Its really hard to parse out why stock prices are higher when the currency has been debased so aggressively through money printing. When adding trillions each year in new money you could easily see prices go higher simply because (a) the dollar lost value and (b) most of that new money ends up in the hands of major corporations.

You can look to CPI and inflation data to say that stocks have out competed inflation, though at least right now many Republicans and MAGA supporters don't trust anything coming out of the federal government so the CPI data isn't a metric they would use for comparison.

In my experience, there's been a surprisingly large number of conservatives the last few years that deeply distrust our monetary system. Stock prices just don't mean anything with that view.


It’s because companies in the S&P 500 have pricing power, meaning they can raise their prices to outpace inflation.

Which means if their revenue growth was going to be X regardless of inflation, it’ll still be X in an inflationary environment if you adjust for inflation.

It’s really that simple. The stock market growth always outpaces CPI growth, unless Big Business is under some other kind of threat.

Since this round of inflation came from printing money, not from extrinsic shocks (although there was a brief energy shock two years ago), you’d expect the S&P 500 to outperform CPI, which it did. It’s not ^too^ mysterious.


While I get the market effects you're talking about, it still hinges on CPI as a goal post. My point was that there's a surprisingly large number of people that completely distrust CPI or any other data coming out of the federal government.

And honestly I do understand many of the technical concerns with CPI. Dig into how the calculations are made and how much room they have to manipulate numbers between changing the basket of goods and adjusting prices to account for various factors that they deem explanatory for a portion of price changes and the CPI begins to look a lot less reliable as a long term metric.


I'd suggest prices are higher 1) because they are printing money creating the illusion of wealth 2) other countries are printing money at a faster rate 3) prices on everything are high so might as well invest in the stock market 4) the next generation can't afford a house so park money in their broker for later.


I definitely agree on the first two, less sure about the later two.

Those with plenty of money may be choosing to park it in stocks, but higher prices mean more people don't have that expendable cash. I'd be really surprised if younger people feeling the most pain from housing prices have a broker at all.

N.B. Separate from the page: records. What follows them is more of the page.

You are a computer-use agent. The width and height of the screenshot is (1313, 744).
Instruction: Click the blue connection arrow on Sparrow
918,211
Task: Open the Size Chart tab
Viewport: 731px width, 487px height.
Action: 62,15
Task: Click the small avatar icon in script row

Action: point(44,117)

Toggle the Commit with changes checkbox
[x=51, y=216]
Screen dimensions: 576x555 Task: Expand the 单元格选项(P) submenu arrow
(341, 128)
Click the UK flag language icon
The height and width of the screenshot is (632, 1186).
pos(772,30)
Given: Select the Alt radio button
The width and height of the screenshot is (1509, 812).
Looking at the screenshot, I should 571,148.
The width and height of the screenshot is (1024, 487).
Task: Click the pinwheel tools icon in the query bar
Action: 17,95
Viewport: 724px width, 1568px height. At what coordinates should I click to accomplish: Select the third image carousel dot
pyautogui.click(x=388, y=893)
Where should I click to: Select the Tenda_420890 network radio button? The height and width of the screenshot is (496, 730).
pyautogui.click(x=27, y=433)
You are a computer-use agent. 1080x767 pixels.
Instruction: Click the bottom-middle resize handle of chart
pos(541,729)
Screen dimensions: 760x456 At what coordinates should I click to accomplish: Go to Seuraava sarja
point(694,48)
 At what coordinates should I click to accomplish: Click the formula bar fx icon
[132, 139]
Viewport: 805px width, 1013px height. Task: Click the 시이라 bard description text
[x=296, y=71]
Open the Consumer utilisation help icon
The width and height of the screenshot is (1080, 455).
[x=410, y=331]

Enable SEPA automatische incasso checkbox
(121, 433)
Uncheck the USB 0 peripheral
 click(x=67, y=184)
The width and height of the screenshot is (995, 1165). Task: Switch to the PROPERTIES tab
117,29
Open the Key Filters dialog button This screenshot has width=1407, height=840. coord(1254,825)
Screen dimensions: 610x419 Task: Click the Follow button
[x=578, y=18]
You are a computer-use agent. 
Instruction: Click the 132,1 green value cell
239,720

I agree but if you zoom out far enough, it's always up and to the left. Always. Consider when you might actually need that liquid capital available before panic selling everything. Hedge your bets. All that jazz.


I'm pretty much panicking over another Trump presidency, but simply selling every stock you own is almost certainly a bad idea.

First, there's a pretty good chance that whatever else goes wrong the Republicans absolutely care about keeping stock prices up.

Second, even if the market does crash, having an index fund is at least a good way to insure that you more or less keep up with everyone else. E.g. it prevents a scenario where you get dropped into a worse economic situation and then left there when things eventually improve.


And buying etfs? You’re insane if you think any dip will last more than a few months. The powers that be won’t allow it.


Stocks and ETFs are the same. I don't think the markets will dip now. They will soar until they crash.


One of the finance blogs that I read published this stat yesterday:

"Here are the total returns from the past four presidential election dates:

Election day 2008 +675% (14% annualized)

Election day 2012 +400% (14% annualized)

Election day 2016 +207% (15% annualized)

Election day 2020 +81% (16% annualized)"

-- https://awealthofcommonsense.com/2024/11/some-things-i-dont-...

As he says in that article, "You can believe what you want to believe about politics but those beliefs have no place in your portfolio".